This Father Lost His Son in Parkland. Now He Wants America to Vote the NRA’s Influence Out of Office

With the midterms just weeks away, activists like artist Manuel Oliver are campaigning for gun control around the country, hoping to remind Americans that mass shootings happen all too often.

Oliver’s investment in the movement is personal: his 17-year-old son, Joaquin, was killed in the shooting at Marjory Stoneman Douglas High School in Parkland, Florida earlier this year. Moved to prevent others from suffering the way his family has, Oliver worked with other advertising creatives to design a symbolic statue known as The Last Lockdown.

The 3D-printed structure depicts a life-sized, terrified young girl, hiding under a school desk. Statistics about gun violence are etched into the desk’s surface—”22 kids are shot every day in America,” “nearly 60% of teens say they are worried about a shooting happening at their school”—along with a number to register to vote.

The statue is representative of a school shooting, but Oliver said it pertains to all victims of gun violence.

“I did lose my son in Parkland,” Oliver told Fortune. “Joaquin was shot, dead, inside his school, but that’s not the main message here. The main message here is this epidemic situation that the whole nation is going through.”

With 10 of these statues in tow, Oliver, his organizational colleagues, and student activists are hosting statue reveals and voter registration events across the country. The statues will be placed in 10 different cities where they say the gun control debate is the most contentious.

The Last Lockdown statueDaniel Crumrine
Daniel Crumrine

According to Giffords, one of the leading organizations in the Last Lockdown campaign, these locations are Parkland, Fla.; Las Vegas; Denver; Minneapolis; Irvine, Calif.; Milwaukee; Houston; Sarasota, Fla.; Spokane, Wash.; and Philadelphia.

Oliver attended a statue reveal in Huntington Beach, Calif. (near Irvine) last month, where he says he and other organizers made speeches outside of three different congress members’ offices, addressing the policies of Reps. Dana Rohrabacher, Mimi Walters, and Ken Calvert.

After that, the Last Lockdown statue went viral, said Oliver, but there’s still work to do: awareness alone won’t change gun policy, require background checks for gun ownership, or outlaw assault weapons.

“Whatever we are doing right now, it’s creating reaction. And that is the first step,” said Oliver, who founded the nonprofit organization Change the Ref to educate people on issues like gun safety. “Now we need the action: just voting for the right people.”

According to Oliver, this means electing representatives who are not connected to the National Rifle Association, which often fights legislation that aims to restrict gun sales or ownership.

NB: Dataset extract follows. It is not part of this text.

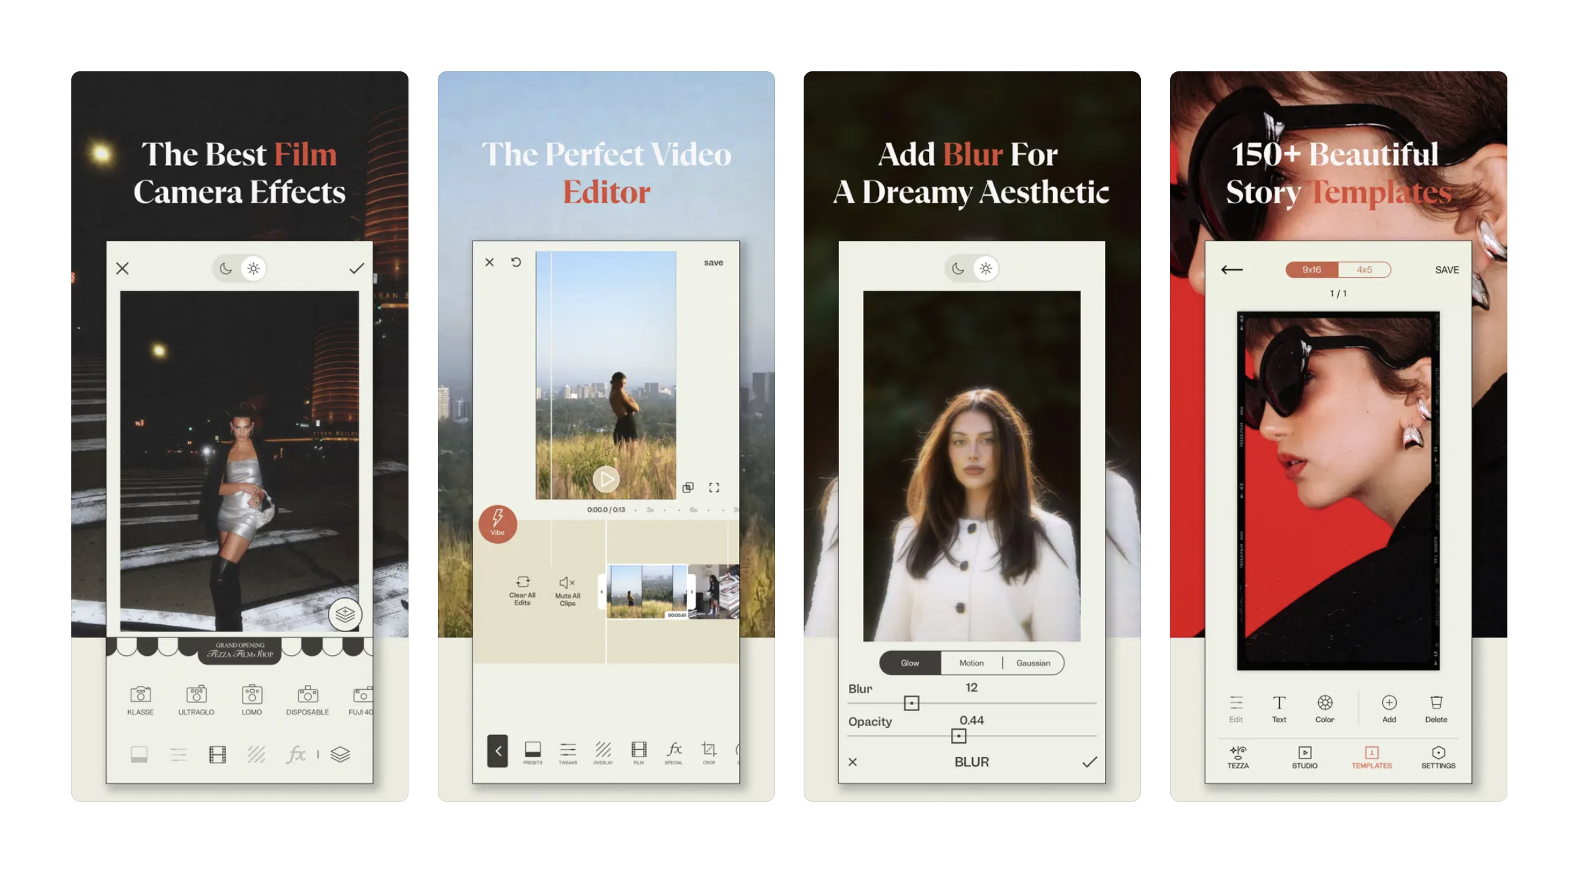Switch to 4x5 aspect ratio
Image resolution: width=1580 pixels, height=889 pixels.
(1365, 268)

“The whole plan needs to start by choosing the right people [who are] not intoxicated with the gun lobby money,” says Oliver. “As long as the NRA or the gun lobby is putting money into politician’s campaigns, it’s pretty hard to believe in that guy.”

Oliver compares the influence of the NRA to that of drug cartels: they pay the politicians so that no laws are changed, allowing everyone to continue on with their business, and it doesn’t matter if people get hurt along the way as long as they’re making money.

“That said, we will make sure that whoever is elected is not part of that clan, is not part of that group of people that is only concerned about making more and more money, and not concerned about saving our kids’ lives,” says Oliver.

When people actually go out and vote, says Oliver, “that’s where the magic arrives.”